Le cinquième taureau Fuente Ymbro a été joyeusement arraché du cheval dès le premier coup, qui est allé crescendo une deuxième fois encore plus loin du cheval, s'arrachant avec une plus grande joie. Spectacle inoubliable qui faisait résonner la musique et un troisième coup de poing médiatique, c'est-à-dire plus loin dans un troisième coup de poing. Troisième extraordinaire de banderilles, Curro Vivas et Toñete en cours de démantèlement. Moments apothéosiques, spectacle grandiose et sans précédent du taureau appelé Organillero, déjà dans la mémoire et l'histoire de la place d'Albacete et de nombreuses places. Le picador Cristian Romero a été brillant puis un fantastique tiers des banderilles. Très courageux le taureau, Damián Castaño a commencé à genoux au milieu avec un lot splendide et très compact, étant attrapé et transféré à l'infirmerie. Rubén Pinar a tué le grand taureau qui était en route vers une grâce récompensée par un retour sur le ring en traînée. Très forte ovation en traînée et aussi pour Damián Castaño, qui a échangé la victoire contre l'infirmerie.
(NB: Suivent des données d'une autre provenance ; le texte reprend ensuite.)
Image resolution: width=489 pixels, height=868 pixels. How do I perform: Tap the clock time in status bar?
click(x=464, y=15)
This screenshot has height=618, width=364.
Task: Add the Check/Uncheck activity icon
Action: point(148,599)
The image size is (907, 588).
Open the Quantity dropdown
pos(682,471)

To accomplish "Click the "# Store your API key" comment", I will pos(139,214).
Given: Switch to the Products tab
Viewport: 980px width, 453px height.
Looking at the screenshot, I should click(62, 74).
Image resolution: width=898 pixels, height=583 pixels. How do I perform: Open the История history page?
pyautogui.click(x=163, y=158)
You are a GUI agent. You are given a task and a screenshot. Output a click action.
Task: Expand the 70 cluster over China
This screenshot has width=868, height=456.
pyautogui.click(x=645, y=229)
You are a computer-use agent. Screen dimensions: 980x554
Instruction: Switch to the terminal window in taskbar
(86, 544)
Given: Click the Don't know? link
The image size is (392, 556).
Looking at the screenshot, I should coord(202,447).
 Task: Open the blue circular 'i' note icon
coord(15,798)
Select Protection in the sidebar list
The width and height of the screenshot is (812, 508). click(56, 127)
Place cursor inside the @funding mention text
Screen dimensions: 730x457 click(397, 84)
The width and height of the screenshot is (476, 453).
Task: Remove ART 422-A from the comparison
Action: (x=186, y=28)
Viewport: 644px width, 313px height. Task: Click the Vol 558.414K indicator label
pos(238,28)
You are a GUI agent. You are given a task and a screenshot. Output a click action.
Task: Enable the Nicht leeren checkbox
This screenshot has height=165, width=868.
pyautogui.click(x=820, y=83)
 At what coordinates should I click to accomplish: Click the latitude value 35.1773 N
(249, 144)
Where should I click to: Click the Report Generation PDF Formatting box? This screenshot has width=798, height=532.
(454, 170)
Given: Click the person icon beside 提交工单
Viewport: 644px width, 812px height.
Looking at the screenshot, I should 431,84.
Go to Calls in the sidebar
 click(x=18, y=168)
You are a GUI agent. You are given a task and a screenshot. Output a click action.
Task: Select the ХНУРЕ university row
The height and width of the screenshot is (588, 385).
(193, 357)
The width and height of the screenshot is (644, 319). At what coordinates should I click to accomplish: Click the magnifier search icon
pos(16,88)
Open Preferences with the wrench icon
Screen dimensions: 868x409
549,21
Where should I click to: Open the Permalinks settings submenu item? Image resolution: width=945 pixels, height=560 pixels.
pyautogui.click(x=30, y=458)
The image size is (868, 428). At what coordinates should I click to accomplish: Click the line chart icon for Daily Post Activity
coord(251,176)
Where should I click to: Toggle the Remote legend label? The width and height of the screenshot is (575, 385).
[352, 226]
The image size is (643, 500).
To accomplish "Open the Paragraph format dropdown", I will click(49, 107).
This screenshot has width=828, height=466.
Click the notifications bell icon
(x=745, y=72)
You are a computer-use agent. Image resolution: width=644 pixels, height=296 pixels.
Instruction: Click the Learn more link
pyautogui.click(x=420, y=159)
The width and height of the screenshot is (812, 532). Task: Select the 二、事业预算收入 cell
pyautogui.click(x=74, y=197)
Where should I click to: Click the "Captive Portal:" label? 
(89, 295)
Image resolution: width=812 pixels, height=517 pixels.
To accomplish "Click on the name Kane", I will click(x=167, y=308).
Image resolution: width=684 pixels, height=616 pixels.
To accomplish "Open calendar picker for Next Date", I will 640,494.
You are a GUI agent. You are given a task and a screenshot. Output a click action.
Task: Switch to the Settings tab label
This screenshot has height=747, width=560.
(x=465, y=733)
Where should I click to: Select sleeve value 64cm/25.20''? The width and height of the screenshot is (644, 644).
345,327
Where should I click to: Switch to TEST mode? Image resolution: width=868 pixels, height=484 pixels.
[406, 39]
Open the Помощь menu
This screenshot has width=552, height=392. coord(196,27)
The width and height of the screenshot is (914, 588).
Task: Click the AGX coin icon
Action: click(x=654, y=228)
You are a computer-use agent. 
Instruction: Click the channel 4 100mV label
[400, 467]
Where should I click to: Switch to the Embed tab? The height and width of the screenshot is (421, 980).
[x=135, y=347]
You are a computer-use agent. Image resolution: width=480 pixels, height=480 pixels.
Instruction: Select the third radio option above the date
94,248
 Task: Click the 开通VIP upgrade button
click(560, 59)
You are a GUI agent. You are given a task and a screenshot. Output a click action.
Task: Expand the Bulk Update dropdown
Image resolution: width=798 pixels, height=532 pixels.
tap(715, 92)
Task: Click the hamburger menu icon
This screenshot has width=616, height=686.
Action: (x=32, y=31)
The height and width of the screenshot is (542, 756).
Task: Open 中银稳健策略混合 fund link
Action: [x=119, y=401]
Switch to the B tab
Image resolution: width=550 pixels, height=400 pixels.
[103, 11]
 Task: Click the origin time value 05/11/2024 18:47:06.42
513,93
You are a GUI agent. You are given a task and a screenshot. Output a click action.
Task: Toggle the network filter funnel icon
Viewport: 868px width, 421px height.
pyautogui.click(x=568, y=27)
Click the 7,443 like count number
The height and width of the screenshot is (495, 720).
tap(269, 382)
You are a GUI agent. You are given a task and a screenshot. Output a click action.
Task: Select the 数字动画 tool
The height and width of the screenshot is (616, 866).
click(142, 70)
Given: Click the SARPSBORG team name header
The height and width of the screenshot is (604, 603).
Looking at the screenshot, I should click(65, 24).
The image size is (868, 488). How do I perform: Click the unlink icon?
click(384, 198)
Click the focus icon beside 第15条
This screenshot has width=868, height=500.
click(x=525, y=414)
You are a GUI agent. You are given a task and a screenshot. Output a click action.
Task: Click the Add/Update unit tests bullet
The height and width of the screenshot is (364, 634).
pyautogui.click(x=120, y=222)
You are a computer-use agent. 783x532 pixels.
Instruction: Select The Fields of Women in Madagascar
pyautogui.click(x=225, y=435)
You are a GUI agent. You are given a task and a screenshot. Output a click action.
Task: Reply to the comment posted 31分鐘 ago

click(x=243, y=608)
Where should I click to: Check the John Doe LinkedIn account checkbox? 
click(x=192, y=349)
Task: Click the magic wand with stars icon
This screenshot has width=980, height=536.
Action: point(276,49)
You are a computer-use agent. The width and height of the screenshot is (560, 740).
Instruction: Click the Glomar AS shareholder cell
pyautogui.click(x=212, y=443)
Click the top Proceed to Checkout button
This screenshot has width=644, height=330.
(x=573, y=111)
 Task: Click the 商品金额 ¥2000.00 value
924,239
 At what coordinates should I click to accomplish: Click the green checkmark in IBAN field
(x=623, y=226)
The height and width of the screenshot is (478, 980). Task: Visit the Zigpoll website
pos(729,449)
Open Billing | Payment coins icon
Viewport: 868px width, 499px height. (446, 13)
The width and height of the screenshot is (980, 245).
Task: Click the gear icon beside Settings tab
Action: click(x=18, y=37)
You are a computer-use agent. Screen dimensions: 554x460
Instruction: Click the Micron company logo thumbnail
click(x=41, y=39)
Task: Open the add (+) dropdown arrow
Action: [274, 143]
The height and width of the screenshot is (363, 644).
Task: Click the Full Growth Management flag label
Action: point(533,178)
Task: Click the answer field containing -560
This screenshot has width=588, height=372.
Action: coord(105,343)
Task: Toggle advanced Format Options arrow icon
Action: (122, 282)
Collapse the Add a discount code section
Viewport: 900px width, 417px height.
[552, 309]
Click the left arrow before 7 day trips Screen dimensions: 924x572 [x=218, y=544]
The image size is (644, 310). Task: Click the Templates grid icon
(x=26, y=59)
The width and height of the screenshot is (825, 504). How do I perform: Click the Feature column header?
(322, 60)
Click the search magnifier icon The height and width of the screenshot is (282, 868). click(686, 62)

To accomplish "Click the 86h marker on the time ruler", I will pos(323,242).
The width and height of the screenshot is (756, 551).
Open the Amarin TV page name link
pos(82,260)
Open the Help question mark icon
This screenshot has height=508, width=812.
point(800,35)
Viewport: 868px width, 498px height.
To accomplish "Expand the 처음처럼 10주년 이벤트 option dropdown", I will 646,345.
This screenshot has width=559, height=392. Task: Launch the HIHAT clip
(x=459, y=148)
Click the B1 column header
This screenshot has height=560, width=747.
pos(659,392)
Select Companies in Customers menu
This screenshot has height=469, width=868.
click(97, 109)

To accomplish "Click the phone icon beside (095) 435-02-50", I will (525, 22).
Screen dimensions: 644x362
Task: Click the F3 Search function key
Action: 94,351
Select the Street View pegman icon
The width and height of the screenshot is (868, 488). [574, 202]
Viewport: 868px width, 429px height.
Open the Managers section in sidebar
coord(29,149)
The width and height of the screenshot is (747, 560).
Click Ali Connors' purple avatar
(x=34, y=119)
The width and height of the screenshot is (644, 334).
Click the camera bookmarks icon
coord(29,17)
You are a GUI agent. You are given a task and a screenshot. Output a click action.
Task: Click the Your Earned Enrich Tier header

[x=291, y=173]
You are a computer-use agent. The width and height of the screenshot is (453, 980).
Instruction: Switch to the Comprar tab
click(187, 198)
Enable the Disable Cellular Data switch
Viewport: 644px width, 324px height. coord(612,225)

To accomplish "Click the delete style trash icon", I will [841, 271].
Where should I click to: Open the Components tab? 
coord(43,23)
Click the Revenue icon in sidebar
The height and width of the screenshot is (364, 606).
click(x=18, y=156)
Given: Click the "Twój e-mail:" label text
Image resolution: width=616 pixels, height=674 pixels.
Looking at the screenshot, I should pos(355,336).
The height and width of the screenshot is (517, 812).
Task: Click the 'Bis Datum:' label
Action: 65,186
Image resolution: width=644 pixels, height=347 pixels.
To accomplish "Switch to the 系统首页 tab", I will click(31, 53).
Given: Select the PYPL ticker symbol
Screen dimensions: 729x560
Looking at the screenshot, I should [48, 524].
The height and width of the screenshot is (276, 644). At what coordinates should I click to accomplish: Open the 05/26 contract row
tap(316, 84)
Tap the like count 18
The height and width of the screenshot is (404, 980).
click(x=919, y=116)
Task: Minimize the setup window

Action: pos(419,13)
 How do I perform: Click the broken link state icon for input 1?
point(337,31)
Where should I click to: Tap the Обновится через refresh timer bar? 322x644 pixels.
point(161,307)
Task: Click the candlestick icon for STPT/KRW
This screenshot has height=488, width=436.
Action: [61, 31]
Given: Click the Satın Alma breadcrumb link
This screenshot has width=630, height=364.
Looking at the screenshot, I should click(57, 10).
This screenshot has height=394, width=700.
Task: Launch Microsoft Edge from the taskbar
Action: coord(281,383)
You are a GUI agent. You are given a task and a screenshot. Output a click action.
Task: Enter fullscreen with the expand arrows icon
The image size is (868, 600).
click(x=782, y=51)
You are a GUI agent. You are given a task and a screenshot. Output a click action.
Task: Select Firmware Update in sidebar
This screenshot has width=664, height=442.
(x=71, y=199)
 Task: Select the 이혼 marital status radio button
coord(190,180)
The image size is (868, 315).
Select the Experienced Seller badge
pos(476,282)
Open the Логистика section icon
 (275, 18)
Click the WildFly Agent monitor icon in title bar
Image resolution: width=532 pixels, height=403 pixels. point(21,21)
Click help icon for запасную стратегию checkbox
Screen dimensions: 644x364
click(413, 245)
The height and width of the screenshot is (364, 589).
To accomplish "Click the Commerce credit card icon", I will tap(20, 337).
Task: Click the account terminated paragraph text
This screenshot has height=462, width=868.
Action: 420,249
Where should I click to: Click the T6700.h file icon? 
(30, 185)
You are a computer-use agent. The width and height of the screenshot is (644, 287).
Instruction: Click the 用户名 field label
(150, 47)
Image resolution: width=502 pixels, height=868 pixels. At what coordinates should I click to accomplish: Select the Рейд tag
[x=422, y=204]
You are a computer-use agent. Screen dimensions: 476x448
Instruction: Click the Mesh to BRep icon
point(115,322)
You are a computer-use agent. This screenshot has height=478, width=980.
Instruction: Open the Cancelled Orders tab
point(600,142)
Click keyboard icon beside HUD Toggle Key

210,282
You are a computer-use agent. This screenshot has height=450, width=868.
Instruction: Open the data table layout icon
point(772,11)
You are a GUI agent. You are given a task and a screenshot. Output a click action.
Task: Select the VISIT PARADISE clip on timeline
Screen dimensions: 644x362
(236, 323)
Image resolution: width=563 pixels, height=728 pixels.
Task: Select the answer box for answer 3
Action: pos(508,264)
Le sixième de Pedraza de Yeltes a été accueilli avec joie par Cristian Pérez avec la cape. Mal positionné dans le tiers de cannes, il reçoit un coup de poing, le torero l'éloigne pour un deuxième coup de poing mais l'animal ne répond pas. Iván García a placé des paires risquées très méritantes et a dû saluer. Cristian Pérez a mis un maximum de dévouement et d'efforts dans ce sixième, avec un déplacement très court et sans donner aucune option. Mais le torero, avec toute sa volonté et ses efforts, s'est donné au maximum. Il s'est retrouvé avec des ballerines après avoir eu quelques ennuis avec le type apprivoisé aux déplacements très courts et apprivoisés. Courage extrême du torero et coup dévastateur avec récompense d'une oreille.

Albacete. Jeudi 17 septembre 2026. Concours d'élevage. Taureaux dans cet ordre : Miura, noble et maniable ; Samuel Flores, Cuadri, dangereux ; Baltasar Ibán, extraordinaire, méritait de revenir sur le ring ; Fuente Ymbro, nommé Organillero, très courageux, de retour sur le ring ; et Pedraza de Yeltes, compliquée. Rubén Pinar, ovation et ovation ; Damián Castaño, silence et ovation (blessé) ; et Cristian Pérez, ovation et oreille. Entrée : Demi-carrée. Détails : Le public a obligé Cristian Pérez à saluer sa réapparition après la grave baise du 1er septembre à Illescas. Curro Vivas et Toñete ont été démantelés par l'extraordinaire tiers de banderilles au courageux cinquième de Fuente Ymbro.